Niko Pirosmani muore nel 1918 a Tbilisi. Ha cinquantasei anni. Mentre lui muore la Georgia proclama l’indipendenza. Tre anni dopo Mosca la invade e l’annette all’impero sovietico, quello uscito dalla Seconda rivoluzione russa. A Pirosmani forse non sarebbe importato molto, avrebbe continuato a vivere da uomo libero come fece fino all’ultimo istante, dopo aver svolto i lavori più diversi ed essersi formato da autodidatta alla pittura. Nato nel 1862 a Mirzaani, sul versante orientale della Georgia, figlio di contadini, il padre si trovò a fare il bracciante nella tenuta vinicola di un nobile. Ma presto Niko rimane solo, i genitori muoiono entrambi nel 1870. Viene allevato dalla famiglia del nobile a Tbilisi che lo fa istruire, così Niko impara il georgiano e il russo, viene portato a teatro, ma non si sa molto altro della sua giovinezza.
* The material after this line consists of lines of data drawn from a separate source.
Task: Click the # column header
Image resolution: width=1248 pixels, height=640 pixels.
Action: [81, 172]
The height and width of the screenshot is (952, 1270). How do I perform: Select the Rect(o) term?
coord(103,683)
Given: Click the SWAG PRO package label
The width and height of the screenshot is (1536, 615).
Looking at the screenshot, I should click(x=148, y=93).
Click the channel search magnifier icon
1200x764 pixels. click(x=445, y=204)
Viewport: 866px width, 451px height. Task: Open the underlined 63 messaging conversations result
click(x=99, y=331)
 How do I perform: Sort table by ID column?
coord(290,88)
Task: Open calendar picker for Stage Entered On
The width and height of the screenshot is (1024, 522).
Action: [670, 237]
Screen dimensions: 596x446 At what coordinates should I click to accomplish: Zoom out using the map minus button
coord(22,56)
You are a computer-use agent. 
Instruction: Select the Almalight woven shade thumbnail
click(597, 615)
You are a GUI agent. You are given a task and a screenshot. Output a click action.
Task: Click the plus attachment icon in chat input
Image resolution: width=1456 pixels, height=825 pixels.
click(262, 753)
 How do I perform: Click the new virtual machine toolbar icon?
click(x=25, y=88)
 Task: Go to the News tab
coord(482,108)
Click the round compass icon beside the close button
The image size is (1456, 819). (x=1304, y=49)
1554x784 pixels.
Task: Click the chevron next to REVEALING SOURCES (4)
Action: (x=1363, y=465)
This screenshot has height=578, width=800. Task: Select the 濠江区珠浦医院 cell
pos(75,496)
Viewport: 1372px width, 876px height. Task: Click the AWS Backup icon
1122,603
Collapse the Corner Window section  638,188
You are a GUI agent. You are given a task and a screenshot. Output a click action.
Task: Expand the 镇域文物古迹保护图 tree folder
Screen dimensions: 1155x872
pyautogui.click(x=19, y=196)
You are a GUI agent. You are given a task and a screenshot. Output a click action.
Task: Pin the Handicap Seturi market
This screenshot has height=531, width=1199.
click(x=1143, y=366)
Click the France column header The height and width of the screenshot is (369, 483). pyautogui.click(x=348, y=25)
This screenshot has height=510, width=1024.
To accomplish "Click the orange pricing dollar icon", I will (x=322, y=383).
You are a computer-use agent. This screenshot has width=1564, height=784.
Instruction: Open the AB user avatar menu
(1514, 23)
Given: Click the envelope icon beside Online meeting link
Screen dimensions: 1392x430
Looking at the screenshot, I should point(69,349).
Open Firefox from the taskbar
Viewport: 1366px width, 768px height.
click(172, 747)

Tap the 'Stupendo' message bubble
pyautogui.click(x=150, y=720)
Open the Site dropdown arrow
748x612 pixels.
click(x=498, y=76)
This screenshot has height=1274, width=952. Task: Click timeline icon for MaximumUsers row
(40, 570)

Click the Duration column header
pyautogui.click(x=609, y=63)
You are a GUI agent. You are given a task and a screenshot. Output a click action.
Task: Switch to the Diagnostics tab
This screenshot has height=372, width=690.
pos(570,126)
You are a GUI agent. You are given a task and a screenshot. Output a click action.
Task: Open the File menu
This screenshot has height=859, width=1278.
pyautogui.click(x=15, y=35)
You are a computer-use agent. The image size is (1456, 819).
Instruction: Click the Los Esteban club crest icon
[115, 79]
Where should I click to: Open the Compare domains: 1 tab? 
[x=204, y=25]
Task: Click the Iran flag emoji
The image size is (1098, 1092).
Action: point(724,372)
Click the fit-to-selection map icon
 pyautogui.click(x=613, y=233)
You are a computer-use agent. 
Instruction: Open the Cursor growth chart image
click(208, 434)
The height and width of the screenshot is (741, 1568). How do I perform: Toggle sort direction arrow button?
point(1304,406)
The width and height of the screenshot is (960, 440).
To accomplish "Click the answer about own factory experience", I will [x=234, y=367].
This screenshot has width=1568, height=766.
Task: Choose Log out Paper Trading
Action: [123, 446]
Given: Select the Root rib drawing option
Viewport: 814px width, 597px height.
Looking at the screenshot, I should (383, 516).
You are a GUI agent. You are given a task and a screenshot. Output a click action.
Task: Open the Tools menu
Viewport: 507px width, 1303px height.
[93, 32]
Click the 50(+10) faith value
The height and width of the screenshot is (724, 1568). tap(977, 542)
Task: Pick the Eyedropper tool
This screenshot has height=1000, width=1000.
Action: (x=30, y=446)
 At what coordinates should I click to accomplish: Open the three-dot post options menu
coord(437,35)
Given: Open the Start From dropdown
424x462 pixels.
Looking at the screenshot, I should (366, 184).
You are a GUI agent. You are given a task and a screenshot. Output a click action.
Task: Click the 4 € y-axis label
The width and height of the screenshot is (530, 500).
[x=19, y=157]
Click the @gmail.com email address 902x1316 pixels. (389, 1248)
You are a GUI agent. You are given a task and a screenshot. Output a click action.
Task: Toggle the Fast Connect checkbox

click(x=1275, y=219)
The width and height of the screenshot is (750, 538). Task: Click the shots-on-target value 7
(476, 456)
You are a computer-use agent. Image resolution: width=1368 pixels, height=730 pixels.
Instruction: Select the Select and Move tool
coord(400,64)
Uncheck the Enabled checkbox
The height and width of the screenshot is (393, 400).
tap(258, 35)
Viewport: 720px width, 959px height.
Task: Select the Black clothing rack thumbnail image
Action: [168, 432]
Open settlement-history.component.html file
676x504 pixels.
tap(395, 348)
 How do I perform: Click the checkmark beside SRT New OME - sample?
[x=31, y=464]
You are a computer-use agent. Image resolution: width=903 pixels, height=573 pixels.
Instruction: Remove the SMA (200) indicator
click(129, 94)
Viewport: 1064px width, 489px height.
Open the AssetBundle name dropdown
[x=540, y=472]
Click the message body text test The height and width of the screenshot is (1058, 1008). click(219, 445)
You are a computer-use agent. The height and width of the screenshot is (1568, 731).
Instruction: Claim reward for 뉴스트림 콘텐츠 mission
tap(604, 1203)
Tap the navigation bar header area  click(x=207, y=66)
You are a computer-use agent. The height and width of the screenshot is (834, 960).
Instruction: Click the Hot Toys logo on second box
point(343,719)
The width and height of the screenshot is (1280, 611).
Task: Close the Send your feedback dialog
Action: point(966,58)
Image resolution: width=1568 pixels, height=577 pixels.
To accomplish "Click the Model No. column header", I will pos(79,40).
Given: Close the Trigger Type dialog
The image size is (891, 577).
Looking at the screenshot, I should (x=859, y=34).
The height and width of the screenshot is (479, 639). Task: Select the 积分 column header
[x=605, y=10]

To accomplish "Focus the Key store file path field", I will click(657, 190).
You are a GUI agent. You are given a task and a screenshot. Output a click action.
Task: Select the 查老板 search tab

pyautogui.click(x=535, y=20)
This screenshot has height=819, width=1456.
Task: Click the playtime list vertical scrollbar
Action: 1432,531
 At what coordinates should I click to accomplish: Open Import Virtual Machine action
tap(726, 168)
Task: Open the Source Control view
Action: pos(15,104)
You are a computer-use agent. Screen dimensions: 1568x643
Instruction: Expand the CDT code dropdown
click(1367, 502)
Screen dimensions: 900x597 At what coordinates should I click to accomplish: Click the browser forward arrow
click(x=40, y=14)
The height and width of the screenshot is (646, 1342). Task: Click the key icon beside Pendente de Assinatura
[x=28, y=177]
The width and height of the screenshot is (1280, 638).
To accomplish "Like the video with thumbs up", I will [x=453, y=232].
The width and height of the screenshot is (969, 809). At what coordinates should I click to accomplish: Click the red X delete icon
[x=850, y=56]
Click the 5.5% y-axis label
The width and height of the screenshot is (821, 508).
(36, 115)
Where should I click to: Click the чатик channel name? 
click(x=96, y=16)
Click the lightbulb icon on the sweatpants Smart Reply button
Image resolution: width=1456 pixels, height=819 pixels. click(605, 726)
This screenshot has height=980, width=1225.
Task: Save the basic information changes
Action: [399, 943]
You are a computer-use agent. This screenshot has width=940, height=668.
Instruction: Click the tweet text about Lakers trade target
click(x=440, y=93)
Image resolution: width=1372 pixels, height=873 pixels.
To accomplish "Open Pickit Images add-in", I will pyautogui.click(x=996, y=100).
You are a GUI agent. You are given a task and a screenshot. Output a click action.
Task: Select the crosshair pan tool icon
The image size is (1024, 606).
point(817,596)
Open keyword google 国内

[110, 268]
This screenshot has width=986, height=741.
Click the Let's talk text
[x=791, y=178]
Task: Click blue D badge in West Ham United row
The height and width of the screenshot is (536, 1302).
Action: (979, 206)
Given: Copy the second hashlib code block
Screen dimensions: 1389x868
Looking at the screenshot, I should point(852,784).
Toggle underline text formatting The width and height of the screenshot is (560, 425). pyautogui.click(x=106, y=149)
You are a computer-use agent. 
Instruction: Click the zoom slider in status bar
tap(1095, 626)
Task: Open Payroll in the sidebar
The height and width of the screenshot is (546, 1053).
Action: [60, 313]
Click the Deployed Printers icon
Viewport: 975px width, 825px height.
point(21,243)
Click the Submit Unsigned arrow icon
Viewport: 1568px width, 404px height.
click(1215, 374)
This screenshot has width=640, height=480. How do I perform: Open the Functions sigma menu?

La scelta di dedicarsi all’arte, anche se va a scuola da un artista del luogo, non matura subito: a ventisei anni Niko apre a Tbilisi una bottega dove realizza insegne pubblicitarie per osterie. È un dato da tenere a mente, perché la sua pittura, anche quando non riguarda le insegne commerciali, rivela una essenzialità di forte impronta comunicativa. Qualsiasi soggetto dipinga, Pirosmani è di una semplicità disarmante, come se stesse realizzando opere fortemente iconiche (non proprio icone, ma dotate di quella sospensione del tempo che appartiene alle cose silenziose come le nature morte). 

Le imprese di Pirosmani non durano mai moltissimo: due anni dopo, nel 1890, Niko chiude la bottega di insegne (forse la richiesta era scarsa, forse non piaceva il suo stile semplificato).